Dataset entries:
^^^^^^^^^^^^^^^^
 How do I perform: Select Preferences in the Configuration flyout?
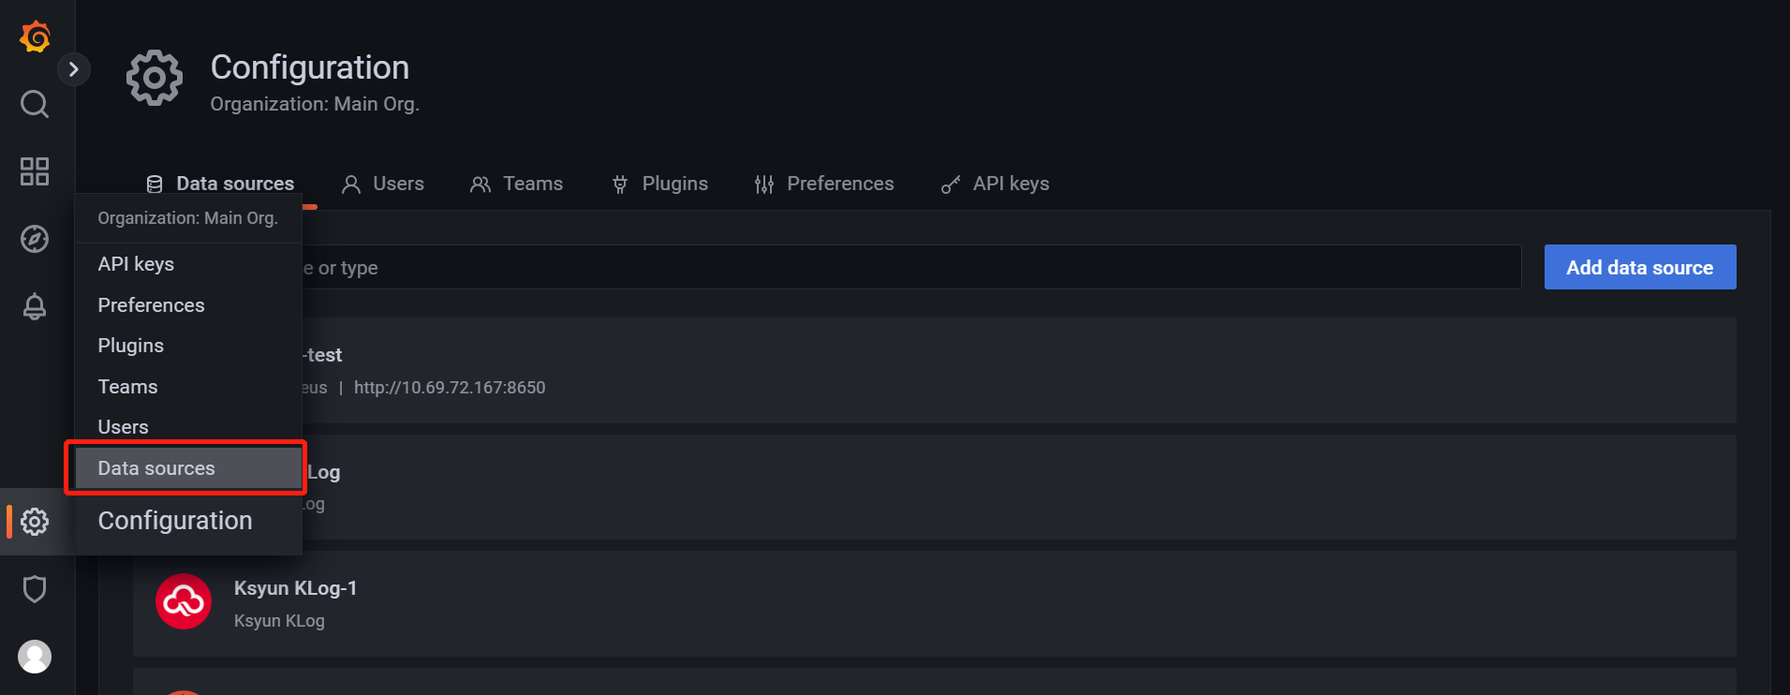(x=151, y=305)
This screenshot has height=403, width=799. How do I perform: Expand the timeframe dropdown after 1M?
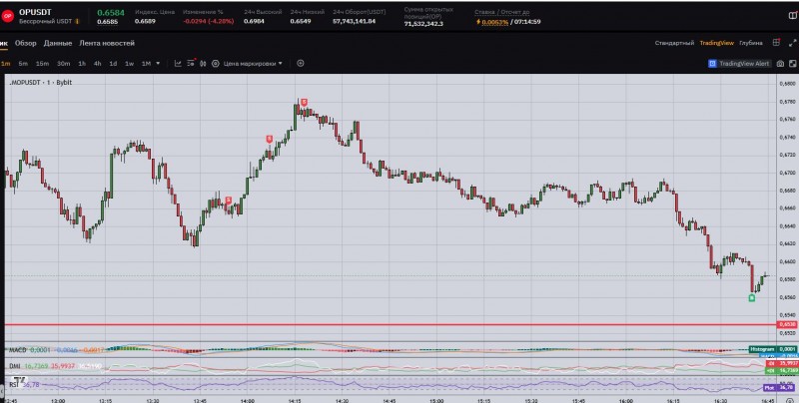click(160, 63)
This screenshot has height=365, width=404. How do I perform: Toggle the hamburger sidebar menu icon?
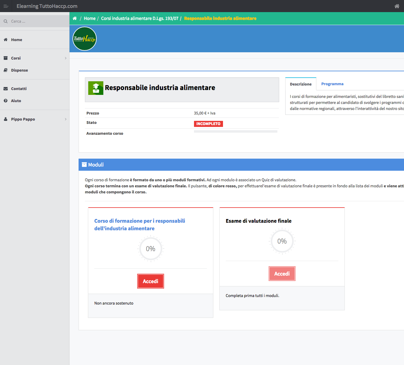[x=6, y=6]
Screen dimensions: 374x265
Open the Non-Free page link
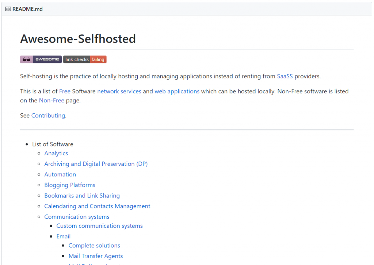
^^^^^^^^^^^^^^^^
- THE TASK -
Your copy should match the data exactly, apart from the images, which are dropped.

- ANSWER TO THIS TASK -
 How do I perform: Select Preferences in the Configuration flyout?
(x=151, y=305)
This screenshot has height=403, width=799. How do I perform: Expand the timeframe dropdown after 1M?
click(160, 63)
This screenshot has height=365, width=404. How do I perform: Toggle the hamburger sidebar menu icon?
[x=6, y=6]
Screen dimensions: 374x265
Open the Non-Free page link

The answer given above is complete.